For starters, one thing everyone knows about alcohol in general is that it dehydrates you. Sure, you can take steps to help keep your mouth hydrated when you’re drinking beer, but who is really always going to be prepared each time they get ready to have a beer?
Besides, since beer is naturally dehydrating, it is going to affect your teeth, even if you do take precautions. The more you drink, the more consequences of course, so people that consume beer every so often or just a few drinks a week might not experience the dental health consequences as much when it comes to a dehydrated mouth.
With a dry mouth, the dental consequences you face include bacteria that can cause cavities, and of course acid damage is in overdrive. Alcohol is itself acidic, so this is a double whammy. And, while social drinkers may start to feel safe thinking they don’t consume as much alcohol, you’re about to find out why that may not be the case.

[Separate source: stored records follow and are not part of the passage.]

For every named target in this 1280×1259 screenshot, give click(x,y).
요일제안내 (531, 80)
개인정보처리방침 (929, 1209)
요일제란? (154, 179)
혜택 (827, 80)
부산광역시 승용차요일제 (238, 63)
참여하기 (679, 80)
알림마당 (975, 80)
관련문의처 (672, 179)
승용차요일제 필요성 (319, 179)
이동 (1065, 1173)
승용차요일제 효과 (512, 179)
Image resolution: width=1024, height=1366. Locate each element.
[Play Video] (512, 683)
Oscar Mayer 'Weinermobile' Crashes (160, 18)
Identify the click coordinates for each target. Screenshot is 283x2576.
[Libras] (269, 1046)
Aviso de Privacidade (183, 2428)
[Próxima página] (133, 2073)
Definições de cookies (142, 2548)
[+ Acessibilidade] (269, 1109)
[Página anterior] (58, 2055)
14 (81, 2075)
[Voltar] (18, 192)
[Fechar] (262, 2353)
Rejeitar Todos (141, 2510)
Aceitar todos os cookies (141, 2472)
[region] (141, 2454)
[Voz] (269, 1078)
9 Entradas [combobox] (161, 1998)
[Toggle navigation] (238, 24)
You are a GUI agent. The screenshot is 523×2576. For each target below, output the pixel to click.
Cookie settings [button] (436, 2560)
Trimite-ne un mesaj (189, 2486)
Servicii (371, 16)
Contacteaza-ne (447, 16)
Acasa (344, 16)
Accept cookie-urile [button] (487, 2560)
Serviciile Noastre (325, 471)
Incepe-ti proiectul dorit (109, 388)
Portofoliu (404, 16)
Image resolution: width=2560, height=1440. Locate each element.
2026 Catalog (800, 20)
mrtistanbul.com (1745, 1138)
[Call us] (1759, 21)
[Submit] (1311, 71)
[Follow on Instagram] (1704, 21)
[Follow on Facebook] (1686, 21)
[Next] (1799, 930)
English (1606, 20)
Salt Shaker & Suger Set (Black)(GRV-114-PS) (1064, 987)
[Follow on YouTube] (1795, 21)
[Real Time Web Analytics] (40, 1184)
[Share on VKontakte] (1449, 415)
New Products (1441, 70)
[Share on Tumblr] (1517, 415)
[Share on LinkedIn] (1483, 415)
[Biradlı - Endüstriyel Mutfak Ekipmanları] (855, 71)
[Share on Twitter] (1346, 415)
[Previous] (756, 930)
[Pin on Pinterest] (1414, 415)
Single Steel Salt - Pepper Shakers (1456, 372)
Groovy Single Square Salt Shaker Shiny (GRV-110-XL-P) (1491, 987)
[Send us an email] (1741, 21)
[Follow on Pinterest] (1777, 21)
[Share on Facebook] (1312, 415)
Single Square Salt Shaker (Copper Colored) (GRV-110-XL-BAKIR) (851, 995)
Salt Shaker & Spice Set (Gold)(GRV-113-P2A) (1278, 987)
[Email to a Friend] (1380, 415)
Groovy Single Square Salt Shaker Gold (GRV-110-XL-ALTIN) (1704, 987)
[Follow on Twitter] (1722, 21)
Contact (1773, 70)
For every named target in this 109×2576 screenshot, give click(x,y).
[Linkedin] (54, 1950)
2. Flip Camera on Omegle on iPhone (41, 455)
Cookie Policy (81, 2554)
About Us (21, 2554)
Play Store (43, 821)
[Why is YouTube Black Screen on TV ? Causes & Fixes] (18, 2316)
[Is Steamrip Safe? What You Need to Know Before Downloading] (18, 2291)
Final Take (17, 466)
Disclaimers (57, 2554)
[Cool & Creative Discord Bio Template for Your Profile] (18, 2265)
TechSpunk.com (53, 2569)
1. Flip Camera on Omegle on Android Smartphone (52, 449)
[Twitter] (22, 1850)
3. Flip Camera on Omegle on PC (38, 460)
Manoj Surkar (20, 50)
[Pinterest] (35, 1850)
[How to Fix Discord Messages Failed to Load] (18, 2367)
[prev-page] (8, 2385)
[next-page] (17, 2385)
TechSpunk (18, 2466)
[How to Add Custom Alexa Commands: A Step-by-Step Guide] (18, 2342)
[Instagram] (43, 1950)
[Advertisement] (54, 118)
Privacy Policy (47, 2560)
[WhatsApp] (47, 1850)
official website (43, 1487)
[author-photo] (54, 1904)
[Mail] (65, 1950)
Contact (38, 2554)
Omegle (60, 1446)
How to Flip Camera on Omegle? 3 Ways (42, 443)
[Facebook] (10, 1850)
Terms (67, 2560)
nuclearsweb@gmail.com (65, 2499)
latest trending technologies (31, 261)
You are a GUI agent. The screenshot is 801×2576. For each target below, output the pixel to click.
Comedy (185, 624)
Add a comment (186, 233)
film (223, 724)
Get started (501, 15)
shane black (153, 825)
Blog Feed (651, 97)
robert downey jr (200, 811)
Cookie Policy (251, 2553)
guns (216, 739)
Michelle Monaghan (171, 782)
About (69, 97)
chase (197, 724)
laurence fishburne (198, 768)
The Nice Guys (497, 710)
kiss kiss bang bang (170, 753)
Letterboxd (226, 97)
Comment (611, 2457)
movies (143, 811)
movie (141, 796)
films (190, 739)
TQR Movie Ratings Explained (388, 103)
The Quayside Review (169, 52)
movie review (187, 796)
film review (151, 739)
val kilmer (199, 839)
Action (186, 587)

Think about how people drink alcohol. You may not be the one chugging beers and drinking everyday, but when you’re drinking beer, sipping it slowly can be just as dangerous. Enjoying two beers over a two hour period of time ends up making your entire mouth prone to all that acid. Why? The pH balance of your mouth has been compromised, and is staying compromised the entire time you’re enjoying your beers.
Too much alcohol consumption actually contributes to oral cancer risk, no matter if you’re drinking beer, wine or liquor. So be aware of this fact as well. You can see now that beer in every way is detrimental to oral health, especially if you are one who smokes when you are drinking.
Does that mean you should be scared of beer? No, as many other beverages you drink and foods you eat also can contribute to oral health issues. But, now that you’re educated about beer, and the fact that alcohol is worse on your teeth than many other substances, you can carefully enjoy your consumption.